**What is expected**.
Substitute "column heading" for every "column header" in the entries below, and leave everything else as it is.

── Data for this task ──

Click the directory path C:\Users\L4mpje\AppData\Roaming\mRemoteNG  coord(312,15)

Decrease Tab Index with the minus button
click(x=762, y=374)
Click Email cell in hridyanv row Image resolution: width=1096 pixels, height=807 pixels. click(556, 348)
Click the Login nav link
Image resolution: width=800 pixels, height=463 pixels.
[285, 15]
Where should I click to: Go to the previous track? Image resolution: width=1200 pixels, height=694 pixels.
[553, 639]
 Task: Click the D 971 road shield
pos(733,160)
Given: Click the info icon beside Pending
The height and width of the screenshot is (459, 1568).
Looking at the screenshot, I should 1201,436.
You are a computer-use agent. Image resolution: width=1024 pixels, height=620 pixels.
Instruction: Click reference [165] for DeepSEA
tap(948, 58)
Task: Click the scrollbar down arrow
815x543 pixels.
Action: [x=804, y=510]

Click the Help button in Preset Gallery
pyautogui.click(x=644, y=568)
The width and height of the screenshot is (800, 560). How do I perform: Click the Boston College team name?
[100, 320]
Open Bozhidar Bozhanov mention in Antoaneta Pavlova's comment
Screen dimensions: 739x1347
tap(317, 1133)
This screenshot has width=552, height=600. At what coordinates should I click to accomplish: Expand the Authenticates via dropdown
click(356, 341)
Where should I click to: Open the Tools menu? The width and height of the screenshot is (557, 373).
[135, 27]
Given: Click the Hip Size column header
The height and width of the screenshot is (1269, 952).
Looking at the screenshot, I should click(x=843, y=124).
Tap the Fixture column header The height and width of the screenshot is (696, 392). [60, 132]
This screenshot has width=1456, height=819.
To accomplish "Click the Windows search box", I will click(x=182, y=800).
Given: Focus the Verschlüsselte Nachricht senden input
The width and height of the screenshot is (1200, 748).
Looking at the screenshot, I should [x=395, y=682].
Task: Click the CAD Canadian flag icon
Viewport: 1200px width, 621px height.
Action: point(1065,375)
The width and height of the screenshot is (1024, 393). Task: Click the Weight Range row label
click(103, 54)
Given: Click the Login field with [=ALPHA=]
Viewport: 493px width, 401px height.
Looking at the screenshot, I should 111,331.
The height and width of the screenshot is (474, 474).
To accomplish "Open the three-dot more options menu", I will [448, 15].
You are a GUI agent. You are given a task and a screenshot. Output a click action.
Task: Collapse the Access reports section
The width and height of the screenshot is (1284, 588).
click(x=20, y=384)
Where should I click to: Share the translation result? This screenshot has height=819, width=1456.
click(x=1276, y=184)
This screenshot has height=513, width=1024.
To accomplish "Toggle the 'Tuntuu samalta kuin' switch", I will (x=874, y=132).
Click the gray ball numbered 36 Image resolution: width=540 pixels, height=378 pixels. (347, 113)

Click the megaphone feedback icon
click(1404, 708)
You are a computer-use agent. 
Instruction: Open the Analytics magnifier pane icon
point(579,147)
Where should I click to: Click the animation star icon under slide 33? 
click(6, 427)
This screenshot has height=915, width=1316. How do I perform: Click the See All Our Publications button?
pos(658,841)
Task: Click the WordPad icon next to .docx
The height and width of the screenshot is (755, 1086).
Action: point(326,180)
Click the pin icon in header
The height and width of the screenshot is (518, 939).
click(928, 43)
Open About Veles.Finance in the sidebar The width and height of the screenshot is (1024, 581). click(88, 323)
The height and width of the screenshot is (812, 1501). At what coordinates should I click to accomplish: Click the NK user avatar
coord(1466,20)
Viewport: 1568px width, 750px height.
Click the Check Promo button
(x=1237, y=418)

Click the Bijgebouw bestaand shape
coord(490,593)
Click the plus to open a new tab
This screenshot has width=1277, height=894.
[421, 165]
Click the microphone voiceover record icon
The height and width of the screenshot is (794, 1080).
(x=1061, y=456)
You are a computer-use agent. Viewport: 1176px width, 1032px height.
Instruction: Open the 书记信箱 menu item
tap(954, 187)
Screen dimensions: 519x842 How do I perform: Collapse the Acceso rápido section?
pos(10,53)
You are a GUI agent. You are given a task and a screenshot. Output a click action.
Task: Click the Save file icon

───

**Reply**.
Click the directory path C:\Users\L4mpje\AppData\Roaming\mRemoteNG  coord(312,15)

Decrease Tab Index with the minus button
click(x=762, y=374)
Click Email cell in hridyanv row Image resolution: width=1096 pixels, height=807 pixels. click(556, 348)
Click the Login nav link
Image resolution: width=800 pixels, height=463 pixels.
[285, 15]
Where should I click to: Go to the previous track? Image resolution: width=1200 pixels, height=694 pixels.
[553, 639]
 Task: Click the D 971 road shield
pos(733,160)
Given: Click the info icon beside Pending
The height and width of the screenshot is (459, 1568).
Looking at the screenshot, I should 1201,436.
You are a computer-use agent. Image resolution: width=1024 pixels, height=620 pixels.
Instruction: Click reference [165] for DeepSEA
tap(948, 58)
Task: Click the scrollbar down arrow
815x543 pixels.
Action: [x=804, y=510]

Click the Help button in Preset Gallery
pyautogui.click(x=644, y=568)
The width and height of the screenshot is (800, 560). How do I perform: Click the Boston College team name?
[100, 320]
Open Bozhidar Bozhanov mention in Antoaneta Pavlova's comment
Screen dimensions: 739x1347
tap(317, 1133)
This screenshot has width=552, height=600. At what coordinates should I click to accomplish: Expand the Authenticates via dropdown
click(356, 341)
Where should I click to: Open the Tools menu? The width and height of the screenshot is (557, 373).
[135, 27]
Given: Click the Hip Size column heading
The height and width of the screenshot is (1269, 952).
Looking at the screenshot, I should click(x=843, y=124).
Tap the Fixture column heading The height and width of the screenshot is (696, 392). [60, 132]
This screenshot has width=1456, height=819.
To accomplish "Click the Windows search box", I will click(x=182, y=800).
Given: Focus the Verschlüsselte Nachricht senden input
The width and height of the screenshot is (1200, 748).
Looking at the screenshot, I should [x=395, y=682].
Task: Click the CAD Canadian flag icon
Viewport: 1200px width, 621px height.
Action: point(1065,375)
The width and height of the screenshot is (1024, 393). Task: Click the Weight Range row label
click(103, 54)
Given: Click the Login field with [=ALPHA=]
Viewport: 493px width, 401px height.
Looking at the screenshot, I should 111,331.
The height and width of the screenshot is (474, 474).
To accomplish "Open the three-dot more options menu", I will [448, 15].
You are a GUI agent. You are given a task and a screenshot. Output a click action.
Task: Collapse the Access reports section
The width and height of the screenshot is (1284, 588).
click(x=20, y=384)
Where should I click to: Share the translation result? This screenshot has height=819, width=1456.
click(x=1276, y=184)
This screenshot has height=513, width=1024.
To accomplish "Toggle the 'Tuntuu samalta kuin' switch", I will (x=874, y=132).
Click the gray ball numbered 36 Image resolution: width=540 pixels, height=378 pixels. (347, 113)

Click the megaphone feedback icon
click(1404, 708)
You are a computer-use agent. 
Instruction: Open the Analytics magnifier pane icon
point(579,147)
Where should I click to: Click the animation star icon under slide 33? 
click(6, 427)
This screenshot has height=915, width=1316. How do I perform: Click the See All Our Publications button?
pos(658,841)
Task: Click the WordPad icon next to .docx
The height and width of the screenshot is (755, 1086).
Action: point(326,180)
Click the pin icon in header
The height and width of the screenshot is (518, 939).
click(928, 43)
Open About Veles.Finance in the sidebar The width and height of the screenshot is (1024, 581). click(88, 323)
The height and width of the screenshot is (812, 1501). At what coordinates should I click to accomplish: Click the NK user avatar
coord(1466,20)
Viewport: 1568px width, 750px height.
Click the Check Promo button
(x=1237, y=418)

Click the Bijgebouw bestaand shape
coord(490,593)
Click the plus to open a new tab
This screenshot has width=1277, height=894.
[421, 165]
Click the microphone voiceover record icon
The height and width of the screenshot is (794, 1080).
(x=1061, y=456)
You are a computer-use agent. Viewport: 1176px width, 1032px height.
Instruction: Open the 书记信箱 menu item
tap(954, 187)
Screen dimensions: 519x842 How do I perform: Collapse the Acceso rápido section?
pos(10,53)
You are a GUI agent. You are given a task and a screenshot. Output a click action.
Task: Click the Save file icon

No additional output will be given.